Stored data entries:
=======

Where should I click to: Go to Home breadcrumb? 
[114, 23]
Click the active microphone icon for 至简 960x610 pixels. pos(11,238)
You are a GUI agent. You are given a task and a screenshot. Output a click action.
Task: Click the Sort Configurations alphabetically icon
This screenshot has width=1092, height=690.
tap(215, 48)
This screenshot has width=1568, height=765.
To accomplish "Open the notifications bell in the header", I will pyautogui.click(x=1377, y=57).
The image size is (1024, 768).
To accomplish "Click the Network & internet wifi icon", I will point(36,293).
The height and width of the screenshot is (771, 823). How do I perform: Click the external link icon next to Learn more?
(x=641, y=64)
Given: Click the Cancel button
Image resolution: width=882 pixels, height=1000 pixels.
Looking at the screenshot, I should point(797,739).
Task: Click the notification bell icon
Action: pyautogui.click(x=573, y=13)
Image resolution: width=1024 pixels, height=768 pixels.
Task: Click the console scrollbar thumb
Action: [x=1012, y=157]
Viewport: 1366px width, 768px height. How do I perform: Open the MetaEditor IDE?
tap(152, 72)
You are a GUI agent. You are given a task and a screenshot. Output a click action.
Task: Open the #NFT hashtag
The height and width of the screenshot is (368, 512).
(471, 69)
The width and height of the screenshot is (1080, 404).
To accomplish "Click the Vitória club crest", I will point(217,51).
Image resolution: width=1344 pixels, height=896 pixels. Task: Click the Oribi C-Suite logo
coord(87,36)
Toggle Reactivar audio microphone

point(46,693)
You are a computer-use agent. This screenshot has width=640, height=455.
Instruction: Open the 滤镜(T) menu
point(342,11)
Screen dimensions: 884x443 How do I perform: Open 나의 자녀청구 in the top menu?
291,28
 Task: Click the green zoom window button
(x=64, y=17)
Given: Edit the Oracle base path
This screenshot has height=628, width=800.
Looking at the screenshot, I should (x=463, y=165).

=======

> **REQUIRED ACTION**: Only the lines from the one holding "You are a computer-use" through the final line of the entries, both included, should be given again, word for word.

> **REPLY**:
You are a computer-use agent. This screenshot has width=640, height=455.
Instruction: Open the 滤镜(T) menu
point(342,11)
Screen dimensions: 884x443 How do I perform: Open 나의 자녀청구 in the top menu?
291,28
 Task: Click the green zoom window button
(x=64, y=17)
Given: Edit the Oracle base path
This screenshot has height=628, width=800.
Looking at the screenshot, I should (x=463, y=165).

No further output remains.